ADH1C maintains the homeostasis of metabolic microenvironment to inhibit steatotic hepatocellular carcinoma.

Steatotic hepatocellular carcinoma (HCC) has emerged as a significant subtype of HCC. Understanding the complex tumor microenvironment in HCC is particularly important for stratifying patients and improving treatment response. In this study, we performed proteomic analysis on clinical samples of steatotic HCC and identified human-specific gene alcohol dehydrogenase 1C (ADH1C) as a key factor. ADH1C is a favorable prognostic factor in both steatotic and non-steatotic HCC. ADH1C promotes fatty acid degradation through a novel non-enzymatic function, inhibiting the development of hepatocellular carcinoma. Specifically, in vitro experiments revealed that ADH1C interacts with splicing factor retinitis pigmentosa 9 (RP9) to enhance the splicing of key transcription factor peroxisome proliferator activated receptor alpha (PPARa) pre-mRNA, which is crucial for fatty acid degradation. The regulation of the ADH1C/RP9/PPARa axis was supported by in vivo experiments and clinical relevance.
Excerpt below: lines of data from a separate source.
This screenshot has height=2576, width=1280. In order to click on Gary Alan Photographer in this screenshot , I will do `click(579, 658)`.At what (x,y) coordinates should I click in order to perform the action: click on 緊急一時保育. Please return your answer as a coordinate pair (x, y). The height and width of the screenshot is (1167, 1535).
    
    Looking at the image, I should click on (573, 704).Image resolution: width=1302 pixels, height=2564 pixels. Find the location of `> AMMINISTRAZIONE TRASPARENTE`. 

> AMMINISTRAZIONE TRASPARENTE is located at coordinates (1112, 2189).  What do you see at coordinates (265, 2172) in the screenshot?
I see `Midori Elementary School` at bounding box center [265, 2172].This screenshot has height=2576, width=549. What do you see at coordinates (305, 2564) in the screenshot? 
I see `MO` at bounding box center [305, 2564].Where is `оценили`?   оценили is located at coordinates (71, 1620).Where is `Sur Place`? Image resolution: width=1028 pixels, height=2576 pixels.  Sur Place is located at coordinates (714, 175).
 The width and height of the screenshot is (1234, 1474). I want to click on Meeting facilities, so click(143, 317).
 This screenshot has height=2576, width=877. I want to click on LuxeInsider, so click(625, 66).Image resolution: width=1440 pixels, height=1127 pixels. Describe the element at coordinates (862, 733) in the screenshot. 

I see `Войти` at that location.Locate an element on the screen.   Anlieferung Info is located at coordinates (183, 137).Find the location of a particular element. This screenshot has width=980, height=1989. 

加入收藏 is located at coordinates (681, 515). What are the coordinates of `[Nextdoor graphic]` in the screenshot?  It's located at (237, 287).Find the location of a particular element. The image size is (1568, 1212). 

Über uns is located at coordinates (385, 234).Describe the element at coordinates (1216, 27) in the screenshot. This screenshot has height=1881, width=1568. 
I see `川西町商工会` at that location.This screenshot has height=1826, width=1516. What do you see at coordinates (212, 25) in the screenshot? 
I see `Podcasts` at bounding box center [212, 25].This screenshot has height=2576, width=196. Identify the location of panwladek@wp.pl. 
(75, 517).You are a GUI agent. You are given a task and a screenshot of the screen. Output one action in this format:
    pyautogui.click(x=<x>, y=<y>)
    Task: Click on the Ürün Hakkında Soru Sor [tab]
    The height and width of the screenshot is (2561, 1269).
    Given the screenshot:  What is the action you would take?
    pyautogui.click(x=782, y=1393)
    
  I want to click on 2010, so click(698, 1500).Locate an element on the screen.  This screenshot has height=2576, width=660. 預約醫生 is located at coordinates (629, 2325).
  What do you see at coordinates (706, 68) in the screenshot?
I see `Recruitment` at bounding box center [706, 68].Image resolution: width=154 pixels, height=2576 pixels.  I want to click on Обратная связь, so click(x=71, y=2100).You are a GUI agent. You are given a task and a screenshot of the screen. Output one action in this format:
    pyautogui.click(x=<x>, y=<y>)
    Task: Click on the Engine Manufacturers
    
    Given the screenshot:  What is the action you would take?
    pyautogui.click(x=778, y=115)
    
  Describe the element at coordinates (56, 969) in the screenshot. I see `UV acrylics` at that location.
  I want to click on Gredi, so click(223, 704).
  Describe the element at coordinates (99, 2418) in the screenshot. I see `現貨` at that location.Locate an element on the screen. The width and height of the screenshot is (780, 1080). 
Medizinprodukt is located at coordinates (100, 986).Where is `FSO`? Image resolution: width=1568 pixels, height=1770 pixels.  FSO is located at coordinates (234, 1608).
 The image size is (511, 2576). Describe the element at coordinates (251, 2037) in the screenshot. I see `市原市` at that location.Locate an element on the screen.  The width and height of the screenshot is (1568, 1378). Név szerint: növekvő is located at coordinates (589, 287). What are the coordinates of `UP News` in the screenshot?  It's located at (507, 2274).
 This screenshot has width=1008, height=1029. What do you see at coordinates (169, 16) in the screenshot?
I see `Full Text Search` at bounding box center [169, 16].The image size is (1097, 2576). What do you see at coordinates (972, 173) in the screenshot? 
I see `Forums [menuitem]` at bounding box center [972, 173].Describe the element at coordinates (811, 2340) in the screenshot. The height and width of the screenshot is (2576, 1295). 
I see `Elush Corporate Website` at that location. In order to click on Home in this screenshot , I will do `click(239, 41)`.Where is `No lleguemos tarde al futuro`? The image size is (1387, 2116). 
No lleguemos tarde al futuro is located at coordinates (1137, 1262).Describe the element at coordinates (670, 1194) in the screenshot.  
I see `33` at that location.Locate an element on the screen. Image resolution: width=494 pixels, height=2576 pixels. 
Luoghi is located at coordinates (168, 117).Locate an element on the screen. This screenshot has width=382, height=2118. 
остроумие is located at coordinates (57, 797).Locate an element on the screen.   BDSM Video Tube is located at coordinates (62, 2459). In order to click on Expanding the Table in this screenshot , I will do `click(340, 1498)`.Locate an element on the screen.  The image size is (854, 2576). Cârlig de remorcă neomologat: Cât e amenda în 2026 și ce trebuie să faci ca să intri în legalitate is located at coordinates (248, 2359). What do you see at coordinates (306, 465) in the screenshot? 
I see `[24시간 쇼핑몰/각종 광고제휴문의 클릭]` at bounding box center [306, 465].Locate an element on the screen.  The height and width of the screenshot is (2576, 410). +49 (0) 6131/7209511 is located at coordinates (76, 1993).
This leads to a reduction in the critical metabolite palmitic acid, subsequently decreasing the palmitoylation levels of oncogenic protein TEA domain transcription factor 1 (TEAD1), thereby regulating the hippo pathway and subsequent cell proliferation inhibition. Additionally, we found that ADH1C and PPARa can serve as combined biomarkers to distinguish between patients with steatotic and non-steatotic HCC. Combination therapy targeting ADH1C and anti-programmed cell death protein 1 (PD1) enhances the response of steatotic HCC to anti- PD1 immunotherapy. Our study revealed a central role of ADH1C/PPARa in lipid metabolism and HCC suppression. Targeting lipid metabolism via ADH1C/PPARa may provide new therapeutic strategies for the treatment of liver cancer.